3. The last place our conversation took us was back to the applicability of blogs (personal and in our classes) for us. We spoke to the ways that blogs bring different things in conversation with one another and we want to continue to explore the potential of how blogs become personal research tools as well as vital parts of our teaching philosophies. I mentioned that I use other peoples’ blogs as ways to prep for class lectures or as assignments for students to also foster this idea of engaging with different types of knowledge. SLP sees blogs as a way for her to both do her research and be an effective teacher, ultimately her personal blog allows her to multitask in ways she hadn’t before. So, it’s this merging of using blogs for research along with using blogs as teaching tools (in the reading and in the writing) that really form our ideas on why this medium works so well for both of us.

Up next – elaborations on what we’re doing to prepare for our first dialogue!

2 Comments to “Notes from July 9th Meeting”

  1. SLP says:

    Wow, you take some great notes! Maybe you could tell me more about your note-taking system. I also enjoyed our discussion/post-discussion party with the kids!

    As I am reading your notes, I am struck by your distinction between blogs/blogging/blogger. Is it helpful to think of this difference as one between blog (the noun), blogging (the verb), and blogger (the adjective)? I should add that I find this distinction useful in my own thinking about trouble (which I write about here). I like thinking about “blogger” as an adjective (as opposed to a noun/identity) that describes some aspects of me as thinker/writer/scholar/teacher–not sure this makes sense?
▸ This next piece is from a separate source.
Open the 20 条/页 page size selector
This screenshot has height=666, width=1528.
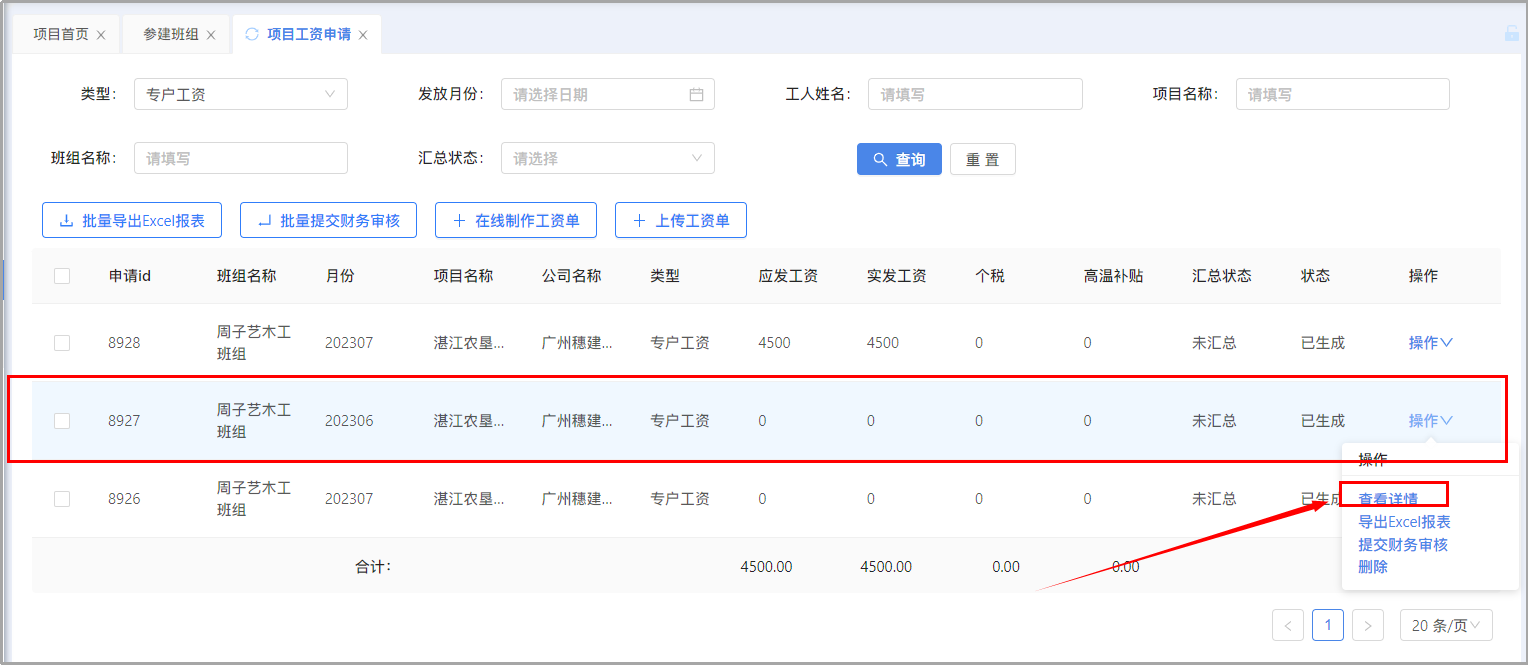point(1446,626)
    I went back to the Elizabeth Ellsworth piece, and I’m not sure it fits with what we are trying to get at (Ellsworth. “Why Doesn’t This Feel Empowering?”). However, Mimi Orner’s “Interrupting the Calls for Student Voice in ‘Liberatory’Education: A Feminist Poststructuralist Perspective” is helpful. Consider this line at the end:

    In education, the call for voice has often been directed at students. Where are the multiple, contradictory voices of teachers, writers, researchers and administrators? The time has come to listen to those who have been asking others to speak” (86).

    Megan Boler (whose work I really like) discusses a pedagogy of discomfort, where we “invite one another to risk ‘living at the edge of our skin'” (Feeling Power). For me, both of these passages point to a larger idea that undergirds my own teaching philosophy of feminist troublemaking: When I am encouraging my students to risk discomfort, to be vulnerable by articulating painful truths, to engage in difficult critical self-reflection–which are all things that transformative feminist blogging demands–I need to be willing to do those things as well. I think I have more to say about this…maybe I should leave it for a blog post.

  2. KCF says:

    SLP –

    I am SO about these distinctions (I know we briefly talked about them during our July 9th meeting, but I think I would like this to be a central theme in our intro or our conclusion (or both) that helps shape my thinking on the ways that we are trying to blend the academic and the personal blog together for us.

    As I was writing my “About me” page, I wrote the following but then took it out and thought it fit better here –

    For this blog and the article I am writing in collaboration with SLP, I am very interested in exploring this notion of the distinctions between, blogs (as a site for knowledge production), blogging (as the commitment to using blogs for personal writing, research, and teaching) and being a blogger (which I would like to challenge us to think about as a feminist practitioner intertwining personal and pedagogical blogs and as a facilitator of blogging). I would like to link this with the goals of our writing on teaching and writing blogs under the larger framework of accessibility.

    I really want us to continue thinking through this piece. Especially as I’m not sure how it fits into what we’re hoping to write about, but I see it as a great effort – and a key intervention that we can make about being teachers who blog in and beyond the classroom.